◆ QUESTIONS ON THE MATERIAL ◆
**a)** Answer these from the passage about the presidential debate and late-term abortion:
(i) When asked about limits on legal abortion, what did Harris say she supported?
(ii) Which companion case to Roe said that "health" included emotional, psychological and familial factors?
(iii) Which clinic in DC does the passage say offers abortion from 25-31 weeks?
**b)** Reproduce, word for word, the part of the passage about the presidential debate and late-term abortion that opens with the words containing "But to act like" and closes with "meaningless health exception.".

Last Tuesday night, as I watched the Presidential debate between Donald Trump and Kamala Harris, I was struck by how both Harris and the moderators downplayed Trump’s claim that Democrats want abortion to be legal in the seventh, eighth, and ninth months of pregnancy. When asked about limits on legal abortion, Harris said she supported “Roe [v. Wade].” If you were unfamiliar with the details of Roe v. Wade, you might have assumed she was saying it prohibited late-term abortions. But it didn’t.

Roe said that in the first two trimesters (up to when the fetus is twenty-two weeks old), states could not outlaw abortion. Roe also did not require states to ban abortion in the third trimester. They could keep it legal if they wanted. But if they did ban it in the third trimester, they had to allow an exception for abortions to protect a woman’s health.

The problem with this exception is that Roe’s companion case, Doe v. Bolton, said that “health” included any factor that was “physical, emotional, psychological, familial, [or related to] the woman’s age.”

Last year one million abortions occurred in the United States, according to the pro-abortion Alan Guttmacher institute. And 1% of them happen after the child is 20 weeks old. That means 10,000 children are killed in late-term abortions every year. That’s close to the number of people killed by guns in this country every year. If that’s a big problem, then surely late-term abortion—not even abortion in general, just late-term abortion—must also be a big problem.

But to act like late-term abortion doesn’t happen is an obviously disprovable lie. Trump said, “You can do abortions in the seventh month . . .” to which Harris said, “That’s not true.” But you can find places online like the Dupont clinic in DC that offers abortion from 25-31 weeks and Warren Hern’s in Colorado that offers second- and third-trimester abortions. Remember, Roe said states could ban abortions in the third trimester, but they didn’t have to; and if they did, they had to leave a meaningless health exception.

◆ SUPPLIED MATERIAL ◆
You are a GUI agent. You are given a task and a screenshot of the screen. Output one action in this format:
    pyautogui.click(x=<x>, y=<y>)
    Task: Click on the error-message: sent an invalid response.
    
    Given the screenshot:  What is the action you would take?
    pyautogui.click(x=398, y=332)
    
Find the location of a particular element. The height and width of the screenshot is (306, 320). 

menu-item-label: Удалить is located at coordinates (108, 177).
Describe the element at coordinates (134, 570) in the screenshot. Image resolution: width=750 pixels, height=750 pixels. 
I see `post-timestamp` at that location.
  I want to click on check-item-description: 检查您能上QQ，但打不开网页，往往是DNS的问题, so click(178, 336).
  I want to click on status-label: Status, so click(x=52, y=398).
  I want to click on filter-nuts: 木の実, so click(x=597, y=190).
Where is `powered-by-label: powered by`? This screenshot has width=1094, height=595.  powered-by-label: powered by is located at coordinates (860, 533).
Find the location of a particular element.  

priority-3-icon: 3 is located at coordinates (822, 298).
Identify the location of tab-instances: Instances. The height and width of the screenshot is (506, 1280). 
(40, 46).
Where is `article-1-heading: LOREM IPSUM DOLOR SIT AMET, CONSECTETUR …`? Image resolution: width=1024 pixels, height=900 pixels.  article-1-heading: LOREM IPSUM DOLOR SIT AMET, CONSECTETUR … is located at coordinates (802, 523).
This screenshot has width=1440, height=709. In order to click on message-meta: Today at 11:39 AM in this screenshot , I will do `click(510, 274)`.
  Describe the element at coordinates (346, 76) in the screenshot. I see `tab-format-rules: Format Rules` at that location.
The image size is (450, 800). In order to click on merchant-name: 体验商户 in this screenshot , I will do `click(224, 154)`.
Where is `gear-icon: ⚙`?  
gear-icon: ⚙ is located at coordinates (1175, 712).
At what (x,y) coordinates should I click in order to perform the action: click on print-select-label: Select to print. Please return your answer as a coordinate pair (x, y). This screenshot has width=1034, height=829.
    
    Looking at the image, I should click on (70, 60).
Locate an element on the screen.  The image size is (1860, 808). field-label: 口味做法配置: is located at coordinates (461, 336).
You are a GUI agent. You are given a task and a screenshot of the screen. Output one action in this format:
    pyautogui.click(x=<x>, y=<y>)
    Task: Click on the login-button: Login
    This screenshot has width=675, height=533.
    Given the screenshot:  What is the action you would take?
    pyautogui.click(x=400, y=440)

◆ LIST OF ANSWERS ◆
**a)**
(i) Roe v. Wade
(ii) Doe v. Bolton
(iii) The Dupont clinic

**b)**
But to act like late-term abortion doesn’t happen is an obviously disprovable lie. Trump said, “You can do abortions in the seventh month . . .” to which Harris said, “That’s not true.” But you can find places online like the Dupont clinic in DC that offers abortion from 25-31 weeks and Warren Hern’s in Colorado that offers second- and third-trimester abortions. Remember, Roe said states could ban abortions in the third trimester, but they didn’t have to; and if they did, they had to leave a meaningless health exception.